Concerning the first point, the portions of the text he does use are at times great, and I can show you. Take this piece, delivered during probably the best passage in the play, Berowne’s discourse on Love:
And when Love speaks, the voice of all the gods
Makes heaven drowsy with the harmony.
Or this one, delivered in a great, haunting tone by the character Boyet, as the camera swings around him:
The tongues of mocking wenches are as keen
As is the razor's edge invisible,
Cutting a smaller hair than may be seen,
Above the sense of sense; so sensible
Seemeth their conference; their conceits have wings
Fleeter than arrows, bullets, wind, thought, swifter things.
I love that. He highlights these (and other) passages in his movie using all the tricks of the trade and it works, the movie making the play, as blasphemous as that may sound.

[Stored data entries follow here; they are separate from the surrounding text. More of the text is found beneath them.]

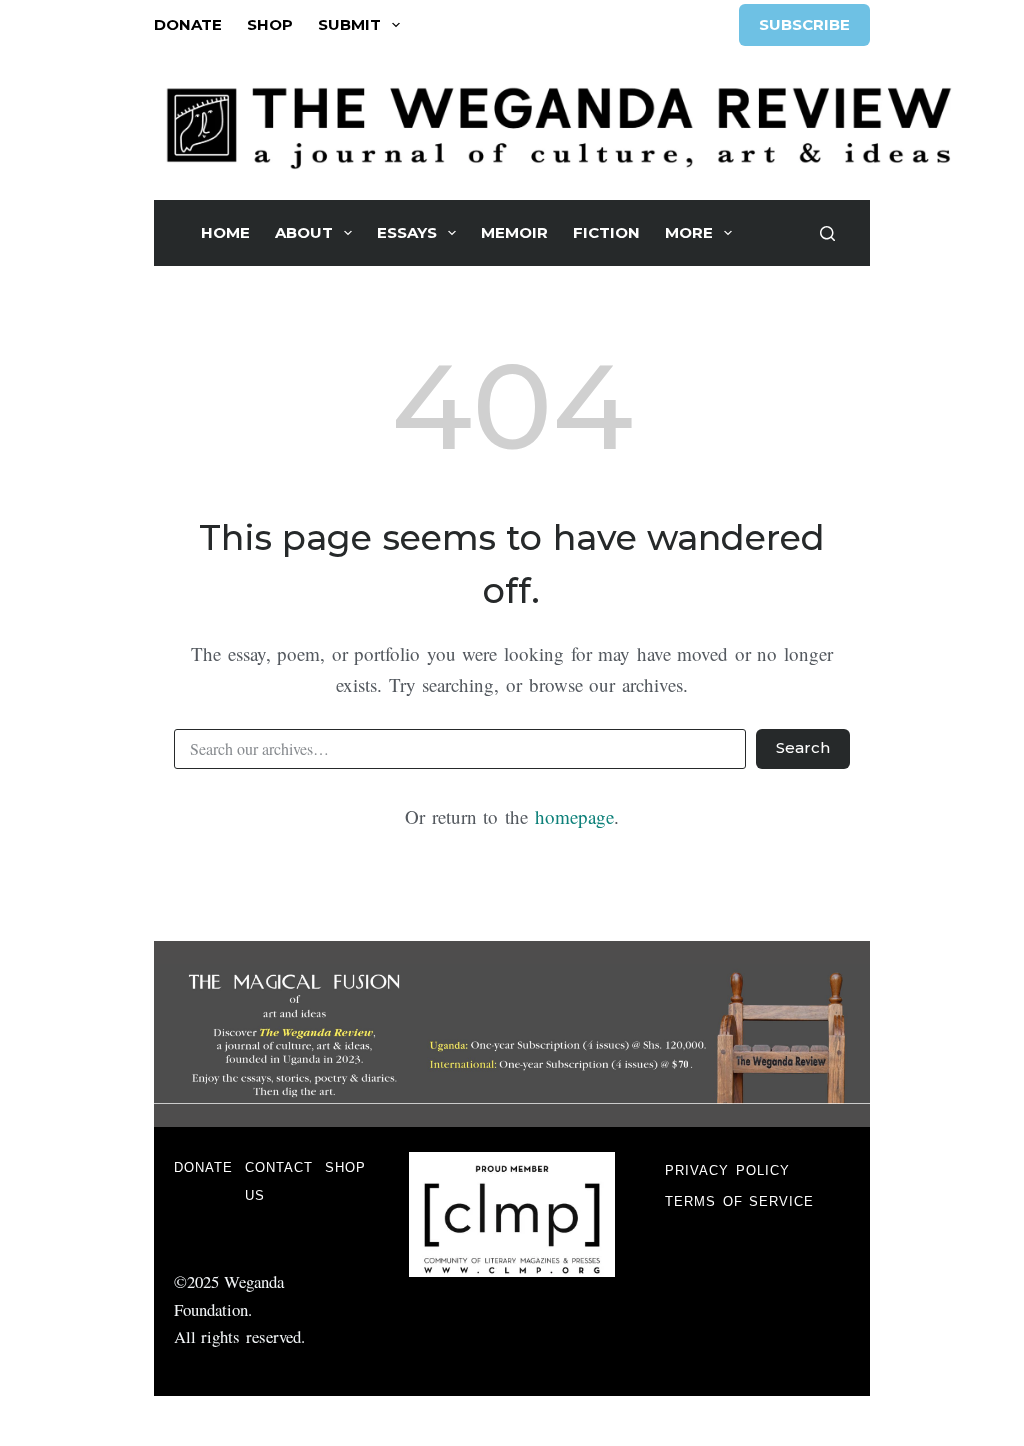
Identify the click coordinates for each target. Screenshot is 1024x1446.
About (304, 232)
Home (225, 232)
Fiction (606, 232)
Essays (407, 232)
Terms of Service (740, 1201)
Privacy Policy (727, 1170)
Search (803, 747)
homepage (574, 816)
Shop (270, 24)
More (689, 232)
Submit (349, 24)
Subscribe (804, 24)
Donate (188, 24)
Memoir (514, 232)
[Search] (827, 233)
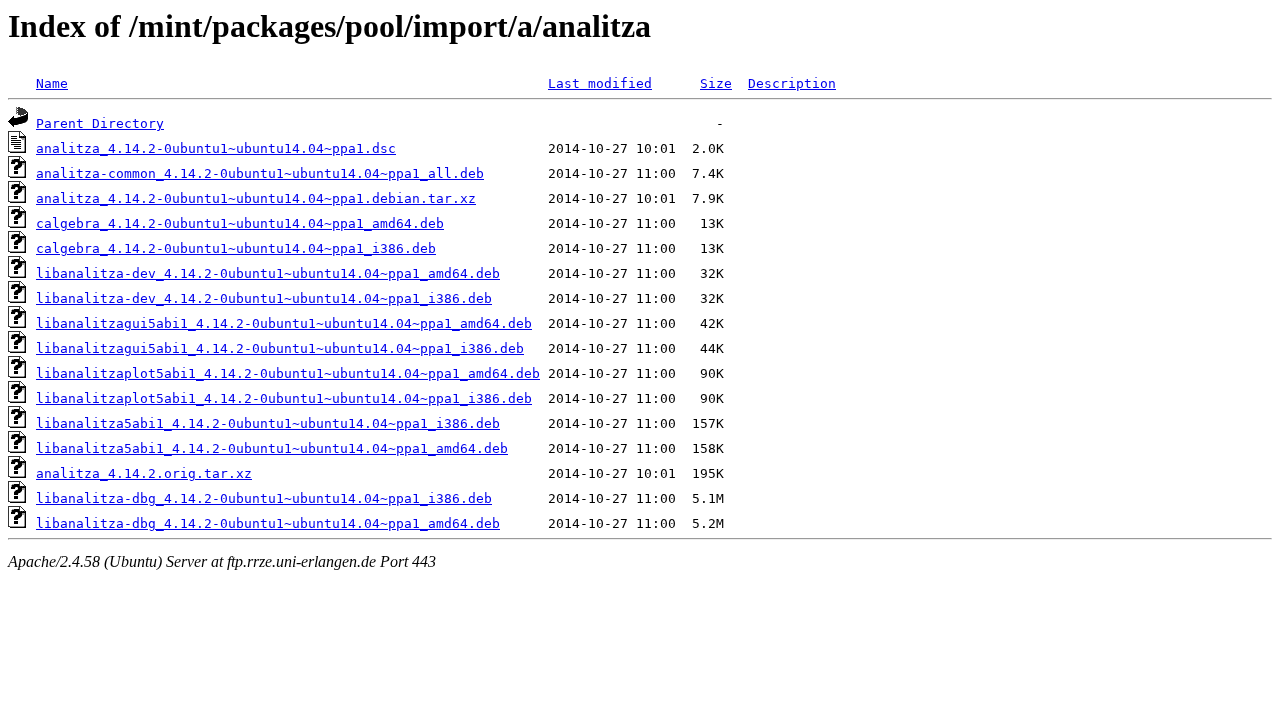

So he pulls it off, in my most humble of opinions. It’s a good (key?) companion to reading the play. It’s worth noting that most critics pretty much hated the movie (most, but not all. See this review, which is really good and reflects my views pretty closely), so I stand somewhat alone. Most notably, however, and a good ending to this rambling post, is that almost no one saw it…and money does talk, at least on some level. Apparently it earned around $24,000 (yes, that’s thousand, not million) on it’s opening weekend…which is pretty much more than an embarrassment in Hollywoodland. And I can guess why of course (something about the source material maybe?), but again, I appreciate the effort and I appreciate the interpretation, which helped me so much to connect with it…which is a big part of what this whole thing is about.